(May 1 – 13:40 ET) – The Bank of Canada continues to call for the economy to rebound in the second half of 2001. The bank reiterates its opinion in its thirteenth semi-annual Monetary Policy Report, which was released today.
In the report, which is published every May and November, the bank says, “At this time, the key issue in the conduct of monetary policy in Canada is the extent of the current slowdown in the pace of economic activity stemming primarily from developments in the United States.”
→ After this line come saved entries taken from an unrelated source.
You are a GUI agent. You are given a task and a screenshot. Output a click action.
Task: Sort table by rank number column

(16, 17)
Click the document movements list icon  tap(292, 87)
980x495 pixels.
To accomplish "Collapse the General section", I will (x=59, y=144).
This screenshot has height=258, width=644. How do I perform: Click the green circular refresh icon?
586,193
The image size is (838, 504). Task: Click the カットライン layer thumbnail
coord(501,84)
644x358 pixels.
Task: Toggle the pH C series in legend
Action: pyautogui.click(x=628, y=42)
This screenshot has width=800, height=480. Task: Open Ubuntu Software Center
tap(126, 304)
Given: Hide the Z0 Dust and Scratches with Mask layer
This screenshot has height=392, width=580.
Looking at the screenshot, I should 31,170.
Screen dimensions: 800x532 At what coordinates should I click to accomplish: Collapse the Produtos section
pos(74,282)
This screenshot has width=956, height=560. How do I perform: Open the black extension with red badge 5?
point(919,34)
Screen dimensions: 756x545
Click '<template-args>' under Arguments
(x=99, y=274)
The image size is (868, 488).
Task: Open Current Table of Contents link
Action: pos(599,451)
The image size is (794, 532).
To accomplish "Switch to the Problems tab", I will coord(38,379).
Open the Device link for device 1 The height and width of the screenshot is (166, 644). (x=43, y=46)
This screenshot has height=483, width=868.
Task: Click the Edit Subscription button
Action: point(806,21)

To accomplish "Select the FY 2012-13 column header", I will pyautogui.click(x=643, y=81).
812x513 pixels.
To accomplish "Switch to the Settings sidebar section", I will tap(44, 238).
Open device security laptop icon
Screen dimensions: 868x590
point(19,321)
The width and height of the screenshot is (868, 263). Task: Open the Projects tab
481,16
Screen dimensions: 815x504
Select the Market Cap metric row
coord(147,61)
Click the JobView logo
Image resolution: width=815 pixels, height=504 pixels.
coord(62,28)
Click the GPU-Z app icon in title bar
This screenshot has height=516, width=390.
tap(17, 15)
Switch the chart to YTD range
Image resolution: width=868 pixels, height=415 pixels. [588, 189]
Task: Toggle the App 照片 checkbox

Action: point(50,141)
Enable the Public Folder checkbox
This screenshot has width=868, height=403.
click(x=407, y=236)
The central bank concedes that the slowdown in the U.S. has been greater than anticipated, but it sticks to its call for a strengthening in the second half of 2001. “After slowing in the first half of 2001, economic growth in Canada is expected to pick up in the second half and rise somewhat further in 2002 to slightly above the economy’s growth potential. This view reflects several factors: a second-half pickup in U.S. growth, completion of the current inventory correction, continued investment in new technology by businesses, recent tax cuts, and the easing in domestic monetary conditions.”
The bank hints that further rate cuts may be in the cards. It notes that the cuts totalling 100 basis points already this year are consistent with the bank’s goal of keeping inflation close to the 2% midpoint of its 1% to 3% target range. Based on its prediction that slowing activity and a movement towards excess supply will result in core inflation below 2% over the remainder of 2001, it can be expected that the Bank is open to further cuts.
In its report, the bank states that inflation is expected to move back to 2% by the end of 2002 as the economy grows above potential. The rate of increase in the total Consumer Price Index is expected to be volatile over the next few months, before moving down to 2% by the end of 2001 if world energy prices remain close to current levels.
“The main risk to this outlook for the Canadian economy is the timing and strength of the projected pickup in U.S. growth. The bank will continue to monitor developments in this area closely,” it notes. “Europe continues to exhibit positive momentum although at a slower pace. Emerging-market economies have been adversely affected by the U.S. slowdown. In Japan, the economy remains weak.”